Riding the cycle
Jan 10,2008
The Economist
Why volatility will never go away
Can it only be a year ago that volatility was so low in the financial markets? Traders must have found their lives awfully dull, without so much as a currency crisis to get the pulse racing.
Some began to argue that volatility had moved to a structurally lower level thanks to the activity of hedge funds and to the development of complex products and derivatives. A new, more sophisticated financial system had spread risk more efficiently, it was said.
But over the past 12 months, the standard measure of stockmarket volatility, the Vix (or volatility index), has roughly doubled. On top of that, there have been wild swings in government bond yields, a jump in debt spreads and the continuing decline of the dollar.
To grasp one reason why volatility has surged, you need to understand how the Vix is calculated. The measure is derived from the world of options, the instruments that allow investors to protect themselves against (or speculate on) future price movements. A call option, for example, gives the holder the right to buy an asset at a specified price within a specified period.
Say there are two shares, each trading at $80; one is a young technology company, the other a staid power generator.

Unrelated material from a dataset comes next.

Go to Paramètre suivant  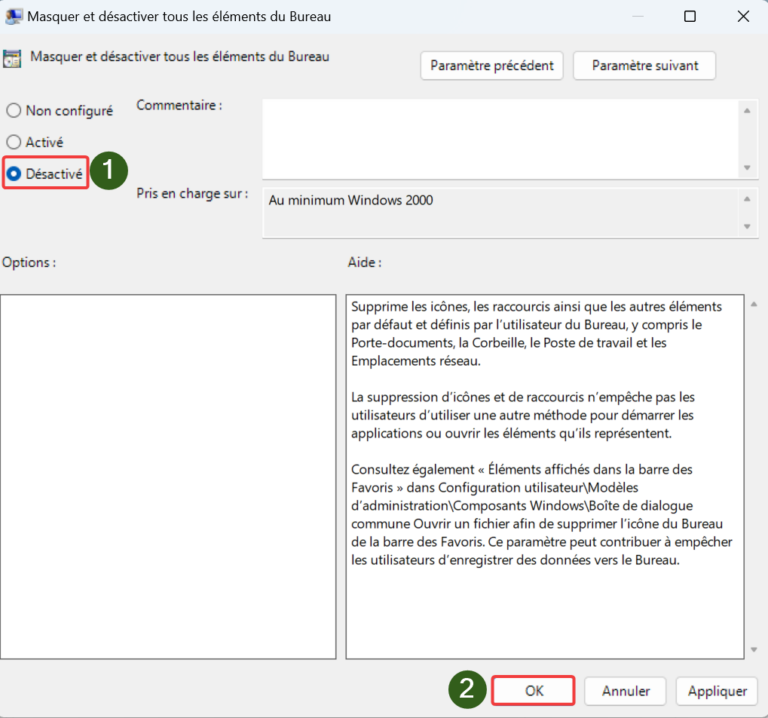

In each case, there is an option contract offering the chance to buy the shares at $100 at some point within the next three months. Logically, you would expect to have to shell out more for the option to buy the technology company's shares, since it is more likely suddenly to announce some whizzy breakthrough that causes its share price to shoot upwards. In other words, it costs more to purchase options on assets that are likely to be more volatile in price.
When one “reverse engineers” an option price (taking out factors such as the time value of money), the residual factor is known as implied volatility, which could be described as the uncertainty applying to the asset. The Vix represents this figure for the S&P 500 index.
The vast majority of options expire without being exercised; the asset price never moves sufficiently to make it worthwhile. To put this in technical terms, the implied volatility in the option price turns out to be higher than the realised volatility. So there are plenty of people who earn a decent income by selling options; just like insurers, they earn a premium every time they make a sale.
In quiet markets, the number of people who want to sell options increases, driving their prices, and thus the level of implied volatility, down. That was one reason why volatility was so low last year. But when the markets went into a tailspin in August, volatility suddenly surged; it became much more likely that those who had previously bought options would be able to exercise them (particularly put options, which grant the right to sell at a given price). Option-sellers suddenly faced losses; some, realising the risks, probably withdrew from the business. That forced implied volatility even higher.
There is thus a cyclical element to volatility, as investors move from complacency to alarm. That fits in with the work of Hyman Minsky, an economist who suggested that periods of stability may sow the seeds of future volatility. If economic growth and interest rates are stable, businesses and consumers will be encouraged to take more risks, and in particular to take on more debt. Eventually, small changes in interest rates will have a much greater impact on balance sheets and on consumer willingness to spend.
A long-term graph of the Vix hints at cyclicality, with periods of great choppiness in the early and late 1990s book-ending an era of relative calm in the middle of the decade. It is hard to say that any level is “normal”; volatility is in itself volatile.
It may be ever so. Another important factor behind market movements must be the difference in incentives between investing institutions, such as pension funds, and the intermediaries that work on their behalf. Pension funds would like nothing better than for asset markets to rise in a steady, predictable fashion, so it would be easy to work out how to meet their liabilities. But that would not be so great for traders. Steady markets would give investors fewer reasons to deal, and so traders would have less chance to earn the spread between sell and buy prices. And the more volatile markets are, the better the chance that a trader will be on the right side of some big price move, and win himself a fat bonus. So traders are tempted into making big bets, and in doing so also add to volatility.
It is small comfort for the rest of us, but every time the Vix jumps sharply, someone at a hedge fund has just earned himself a nice new yacht.